Dalam riwayat yang lain ia berkata,

“Tadinya kita sesat, lalu Alloh menunjukkan kita dengan beliau, karena itu kita wajib mengikuti jejak beliau”. (Shahih, HR. Ahmad, II/ 66 dan 94, atau (No. 5333 dan 5683) tahqiq Ahmad Muhammad Syakir.

Kelima, datang seorang wanita kepada ‘Abdulloh bin Mas’ud Radhialloohu 'Anhu ia berkata, “Aku diberi kabar bahwa engkau melarang wanita menyambung rambut?” ‘Abdulloh bin Mas’ud berkata, “Benar”. Wanita itu berkata, “Apakah larangan itu ada salam Kitabulloh, atau engkau dengar langsung dari Rasululloh Shallallaahu 'Alaihi Wa Sallam?” ‘Abdulloh bin Mas’ud Radhialloohu 'Anhu menjawab, “Larangan itu ada dalam Kitabulloh dan sabda Rasululloh Shallallaahu 'Alaihi Wa Sallam!”. Wanita tersebut berkata lagi, “Demi Alloh, aku telah membaca mush-haf Al- Qur’an dari awal hingga akhir tetapi aku tidak mendapatkan larangan itu”. Ibnu Mas’ud berkata, “Bukankah ada di dalam ayat:

“..Apa yang diberikan rasul kepadamu, maka terimalah, dan apa yang dilarangnya bagimu maka tinggalkanlah, dan bertakwalah kepada Alloh. Sungguh, Alloh sangat keras siksaan- Nya”. (QS. Al- Hasyr: 7).

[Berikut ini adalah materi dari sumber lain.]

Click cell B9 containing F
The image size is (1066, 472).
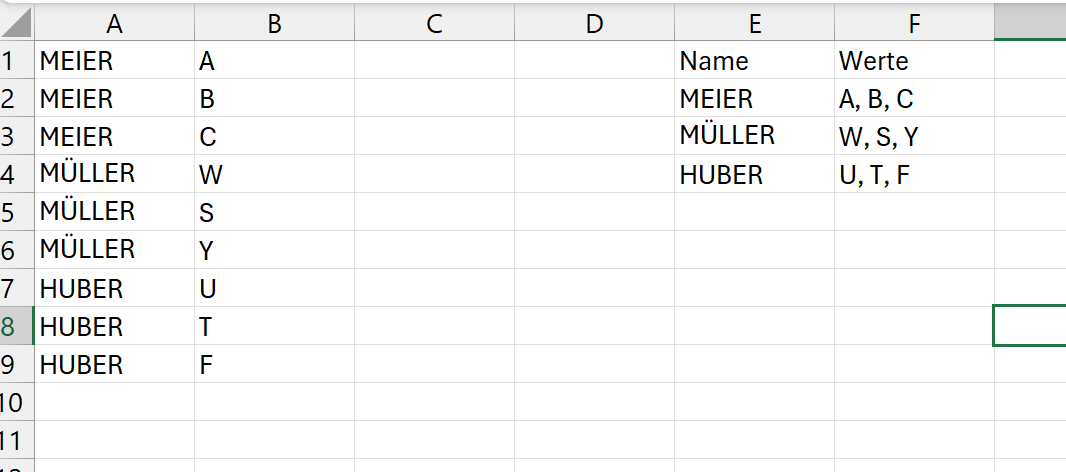click(275, 364)
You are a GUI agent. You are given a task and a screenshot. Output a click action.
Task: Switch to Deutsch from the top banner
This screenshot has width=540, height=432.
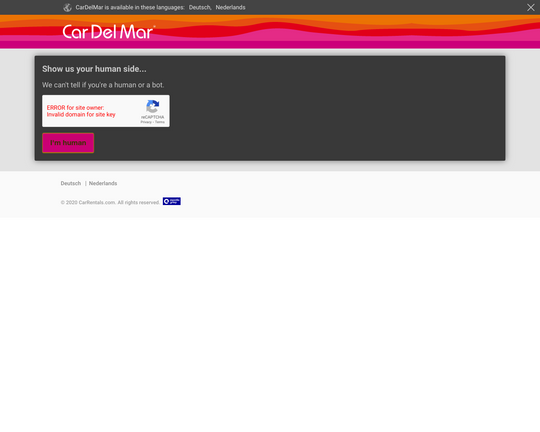click(199, 7)
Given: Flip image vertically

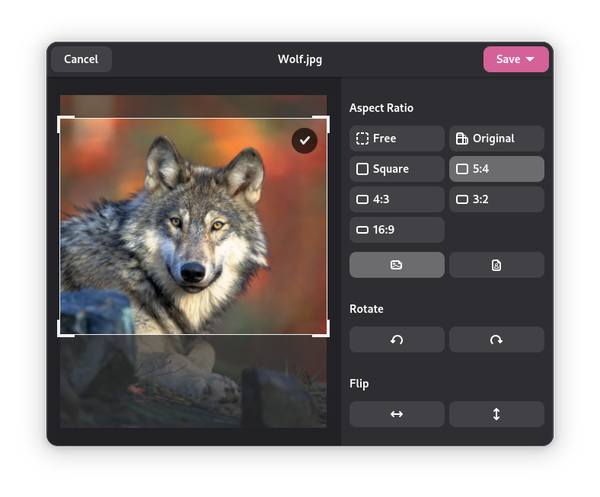Looking at the screenshot, I should click(496, 414).
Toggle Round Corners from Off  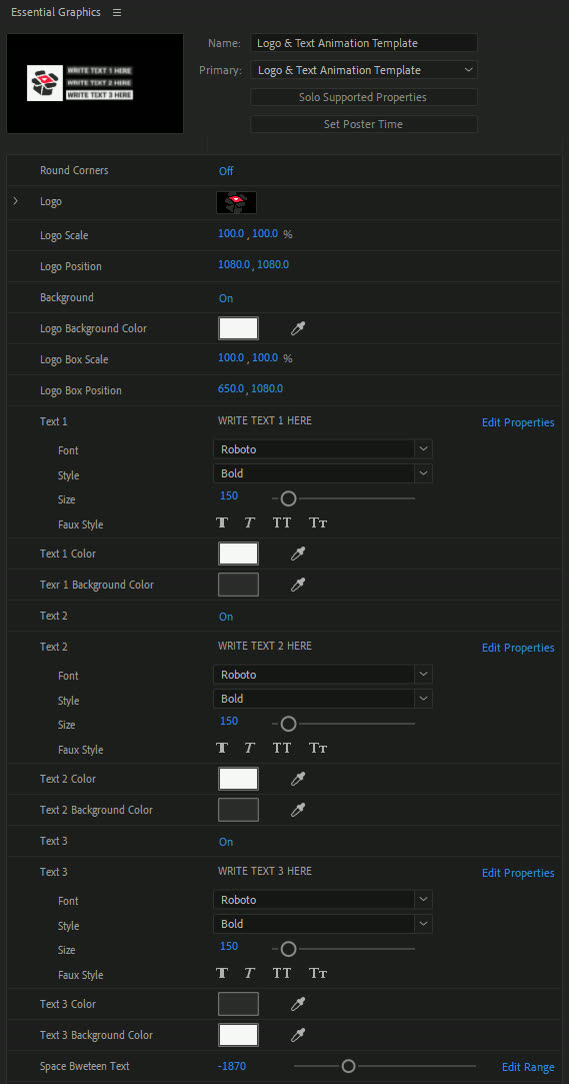click(x=226, y=171)

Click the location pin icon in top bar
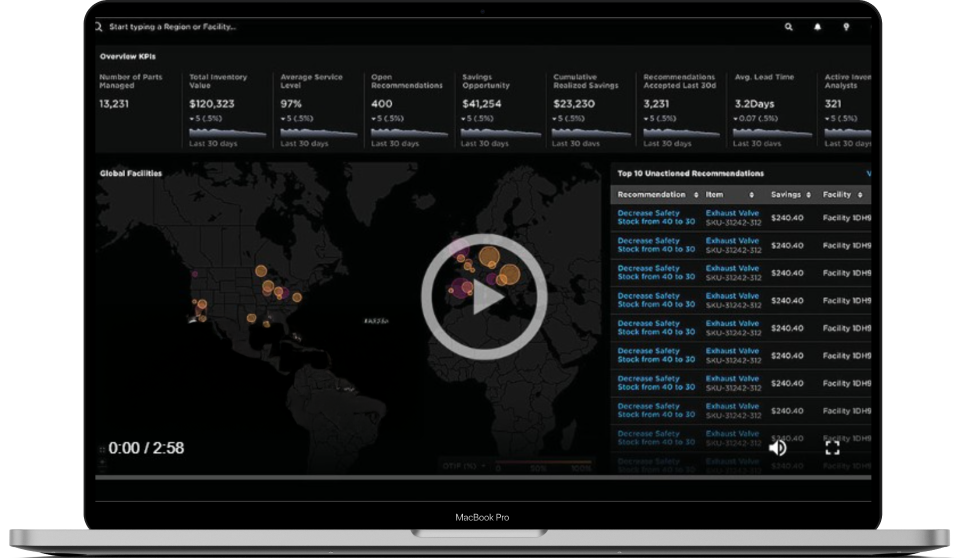[845, 27]
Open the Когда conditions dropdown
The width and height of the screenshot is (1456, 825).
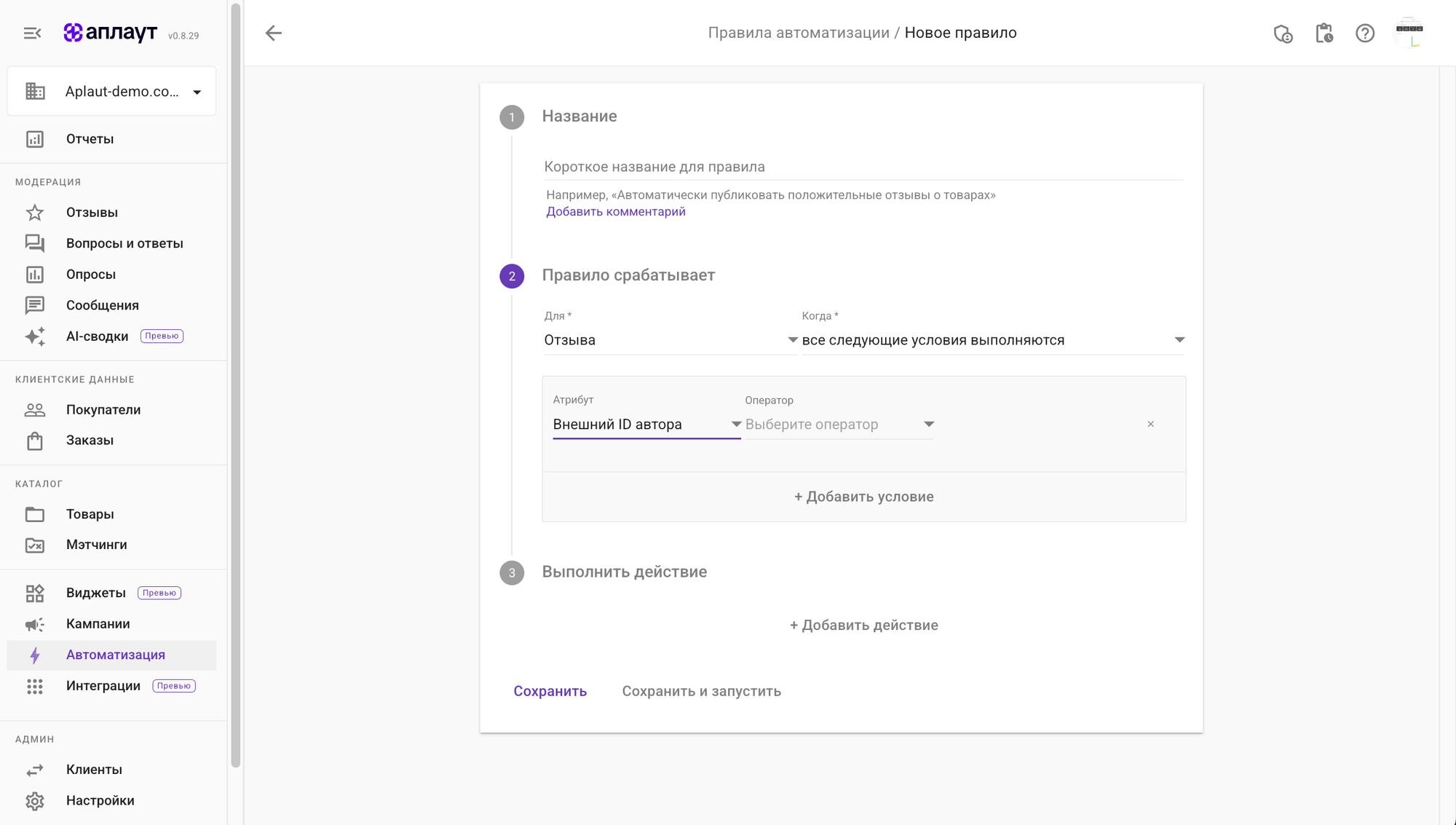(x=993, y=340)
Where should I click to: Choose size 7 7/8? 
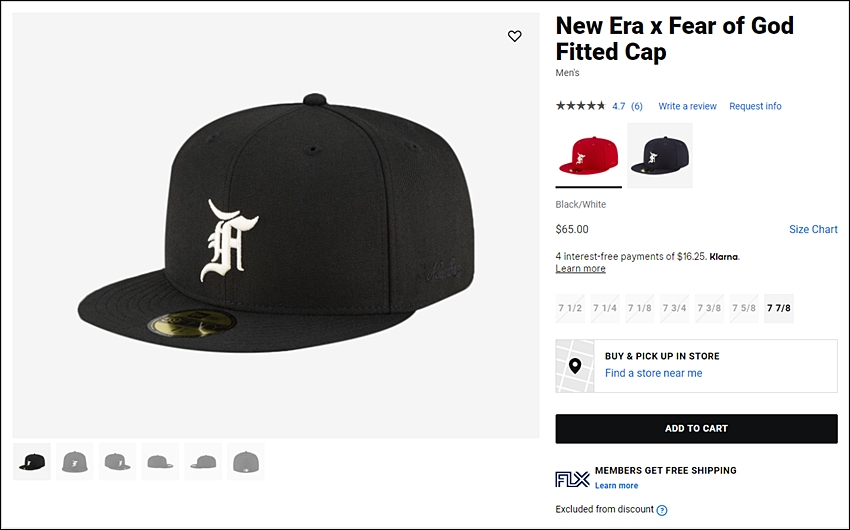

Wanita itu menjawab, “Ya”. Selanjutnya Ibnu Mas’ud berkata,

“Sesungguhnya aku mendengar Rasululloh Shallallaahu 'Alaihi Wa Sallam melarang (dalam lafazh lain: melaknat) mencabut bulu dahi, mengikir gigi, menyambung rambut, dan mencacah (mentato) kecuali karena sakit”. (Shahih, HR. al- Bukhori (No. 4886), Muslim (No. 2125 (120)), Ahmad (No. 3945), tahqiq Ahmad Syakir, Abu Dawud (No. 4169), Ibnu Baththah Fil Ibaanah (I/ 236 No. 68), dan al- Ajurri dalam asy- Syari’ah (I/ 420- 422) No. 103- 104, dan ini adalah lafazh Ahmad).

Masih banyak lagi contoh- contoh berpegangnya para Shahabat dan Tabi’in terhadap Sunnah Nabi Shallallaahu 'Alaihi Wa Sallam yang kemudian diikuti oleh orang- orang sesudahnya. Mutharrif bin ‘Abdillah bin Syikhir (salah seorang dari kalangan Tabi’in) pernah ditanya oleh seseorang, “Jangan engkau sampaikan kepada kami melainkan dari Al- Qur’an saja”. Mutharrif berkata,

“Demi Alloh, kami tidak menghendaki ganti dari Al- Qur’an, tetapi kami ingin (menyampaikan) penjelasan dari orang yang lebih mengetahui tentang Al- Qur’an daripada kami, yaitu Rasululloh Shallallaahu 'Alaihi Wa Sallam”.(Jaami’ Bayaanil ‘Ilmi Wa Fadhlihi, II/ 1193 No. 2349 oleh Ibnu ‘Abdil Barr Rahimahulloh). Wallohu A'lamu.


Sumber: ‘Kedudukan As- Sunnah dalam Syari’at Islam’. Hal. 74- 80. Yazid bin Abdul Qadir Jawas. Pustaka at- Taqwa. Bogor.